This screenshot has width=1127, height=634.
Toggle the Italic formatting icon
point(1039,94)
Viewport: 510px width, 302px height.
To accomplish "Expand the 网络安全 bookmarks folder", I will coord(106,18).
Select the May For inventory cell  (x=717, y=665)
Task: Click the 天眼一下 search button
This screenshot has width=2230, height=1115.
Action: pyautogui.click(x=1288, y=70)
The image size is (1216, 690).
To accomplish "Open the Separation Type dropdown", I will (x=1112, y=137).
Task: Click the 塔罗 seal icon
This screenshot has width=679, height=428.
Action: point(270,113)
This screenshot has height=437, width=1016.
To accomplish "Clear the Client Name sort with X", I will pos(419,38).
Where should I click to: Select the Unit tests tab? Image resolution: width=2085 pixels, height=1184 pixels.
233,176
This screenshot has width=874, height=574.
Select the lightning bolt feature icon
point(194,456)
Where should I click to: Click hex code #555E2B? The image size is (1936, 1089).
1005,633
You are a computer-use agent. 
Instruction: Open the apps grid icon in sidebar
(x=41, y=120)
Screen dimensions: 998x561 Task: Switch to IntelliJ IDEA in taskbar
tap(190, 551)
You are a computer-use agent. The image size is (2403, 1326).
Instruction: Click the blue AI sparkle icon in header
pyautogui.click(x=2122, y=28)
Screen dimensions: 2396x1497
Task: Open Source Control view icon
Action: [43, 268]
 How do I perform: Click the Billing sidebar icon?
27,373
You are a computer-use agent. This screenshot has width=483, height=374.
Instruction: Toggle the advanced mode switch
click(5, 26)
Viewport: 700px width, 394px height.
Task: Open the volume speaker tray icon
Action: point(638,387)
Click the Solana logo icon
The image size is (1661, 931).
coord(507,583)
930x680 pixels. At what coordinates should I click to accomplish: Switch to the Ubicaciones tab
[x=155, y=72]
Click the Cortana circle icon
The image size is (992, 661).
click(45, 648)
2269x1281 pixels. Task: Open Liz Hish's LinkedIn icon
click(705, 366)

• **Problem**: Every entry must be set down exactly, with nothing left out.

• **Exercise output**:
This screenshot has width=1127, height=634.
Toggle the Italic formatting icon
point(1039,94)
Viewport: 510px width, 302px height.
To accomplish "Expand the 网络安全 bookmarks folder", I will coord(106,18).
Select the May For inventory cell  (x=717, y=665)
Task: Click the 天眼一下 search button
This screenshot has width=2230, height=1115.
Action: pyautogui.click(x=1288, y=70)
The image size is (1216, 690).
To accomplish "Open the Separation Type dropdown", I will (x=1112, y=137).
Task: Click the 塔罗 seal icon
This screenshot has width=679, height=428.
Action: point(270,113)
This screenshot has height=437, width=1016.
To accomplish "Clear the Client Name sort with X", I will pos(419,38).
Where should I click to: Select the Unit tests tab? Image resolution: width=2085 pixels, height=1184 pixels.
233,176
This screenshot has width=874, height=574.
Select the lightning bolt feature icon
point(194,456)
Where should I click to: Click hex code #555E2B? The image size is (1936, 1089).
1005,633
You are a computer-use agent. 
Instruction: Open the apps grid icon in sidebar
(x=41, y=120)
Screen dimensions: 998x561 Task: Switch to IntelliJ IDEA in taskbar
tap(190, 551)
You are a computer-use agent. The image size is (2403, 1326).
Instruction: Click the blue AI sparkle icon in header
pyautogui.click(x=2122, y=28)
Screen dimensions: 2396x1497
Task: Open Source Control view icon
Action: [43, 268]
 How do I perform: Click the Billing sidebar icon?
27,373
You are a computer-use agent. This screenshot has width=483, height=374.
Instruction: Toggle the advanced mode switch
click(5, 26)
Viewport: 700px width, 394px height.
Task: Open the volume speaker tray icon
Action: point(638,387)
Click the Solana logo icon
The image size is (1661, 931).
coord(507,583)
930x680 pixels. At what coordinates should I click to accomplish: Switch to the Ubicaciones tab
[x=155, y=72]
Click the Cortana circle icon
The image size is (992, 661).
click(45, 648)
2269x1281 pixels. Task: Open Liz Hish's LinkedIn icon
click(705, 366)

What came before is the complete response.